At first they had no name (they were 'Bob's backing group') but by 1968 they became The Band. Music from Big Pink, The Band, Stage Fright, Cahoots and more albums offered something distinctive, something that sounded different from conventional rock bands, primarily due to the members' multi-instrumental talents and, especially, the keyboard wizardry of Garth Hudson.
By the time of The Last Waltz, band members seemed to have reached the end of the line for all sorts of personal reasons. The collegiate spirit and enthusiasm they enjoyed in their formative years had all but evaporated. A final concert blow-out (25 November, 1976 at the Winterland Ballroom, San Francisco) seemed to be the best way to put a full stop to the narrative.

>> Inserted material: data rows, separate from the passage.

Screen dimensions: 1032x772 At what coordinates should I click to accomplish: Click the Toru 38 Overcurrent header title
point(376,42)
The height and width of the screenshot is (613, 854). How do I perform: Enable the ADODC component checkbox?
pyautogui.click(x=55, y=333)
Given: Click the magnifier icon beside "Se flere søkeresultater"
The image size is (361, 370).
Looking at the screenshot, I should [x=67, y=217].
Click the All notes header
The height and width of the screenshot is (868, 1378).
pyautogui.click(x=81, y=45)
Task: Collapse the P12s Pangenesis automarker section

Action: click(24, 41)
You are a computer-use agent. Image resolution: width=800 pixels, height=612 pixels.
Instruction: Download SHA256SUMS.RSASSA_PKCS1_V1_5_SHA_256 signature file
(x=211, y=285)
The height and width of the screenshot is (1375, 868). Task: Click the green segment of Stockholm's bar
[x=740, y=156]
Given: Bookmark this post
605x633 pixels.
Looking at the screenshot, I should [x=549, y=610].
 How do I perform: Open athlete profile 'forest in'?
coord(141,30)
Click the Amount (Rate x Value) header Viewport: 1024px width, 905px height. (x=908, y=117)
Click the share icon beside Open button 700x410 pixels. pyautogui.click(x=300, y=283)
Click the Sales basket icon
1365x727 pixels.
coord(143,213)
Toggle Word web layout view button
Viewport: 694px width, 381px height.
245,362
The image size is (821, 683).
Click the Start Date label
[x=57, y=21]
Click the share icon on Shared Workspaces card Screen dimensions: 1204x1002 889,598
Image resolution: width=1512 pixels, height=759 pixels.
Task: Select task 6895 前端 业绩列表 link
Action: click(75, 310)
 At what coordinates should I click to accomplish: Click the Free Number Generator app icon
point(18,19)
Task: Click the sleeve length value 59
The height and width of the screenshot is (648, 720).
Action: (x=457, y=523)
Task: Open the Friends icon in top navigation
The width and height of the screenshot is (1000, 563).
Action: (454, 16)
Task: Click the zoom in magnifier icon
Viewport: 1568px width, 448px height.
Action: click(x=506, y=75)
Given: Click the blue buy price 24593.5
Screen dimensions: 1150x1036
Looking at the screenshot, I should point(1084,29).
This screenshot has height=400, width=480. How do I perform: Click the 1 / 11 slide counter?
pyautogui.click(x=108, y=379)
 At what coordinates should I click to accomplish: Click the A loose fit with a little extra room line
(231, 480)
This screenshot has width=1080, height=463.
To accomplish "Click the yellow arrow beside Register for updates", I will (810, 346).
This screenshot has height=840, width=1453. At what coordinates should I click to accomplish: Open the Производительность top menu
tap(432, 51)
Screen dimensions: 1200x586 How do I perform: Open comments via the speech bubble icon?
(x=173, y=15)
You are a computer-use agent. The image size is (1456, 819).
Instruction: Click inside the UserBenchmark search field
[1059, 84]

Robbie Robertson's autobiography Testimony is his account of where it all started, where it wobbled and where, when and why it all came to an end for The Band. On many levels, it is a great rock and roll story, written well and chronicling the highs and lows of an amazing group of individuals who, it seemed, could turn their hands to any aspect of roots, country, folk, rock and old-time music, and make a pretty good fist of most of it.
The book is nearly 500-pages long (apparently it was a lot longer than that pre-editing) and it does contain a lot of technical descriptions of instruments and recording techniques that weren't of much interest to me. But much of the story is compelling and it does reflect a very significant period in music history.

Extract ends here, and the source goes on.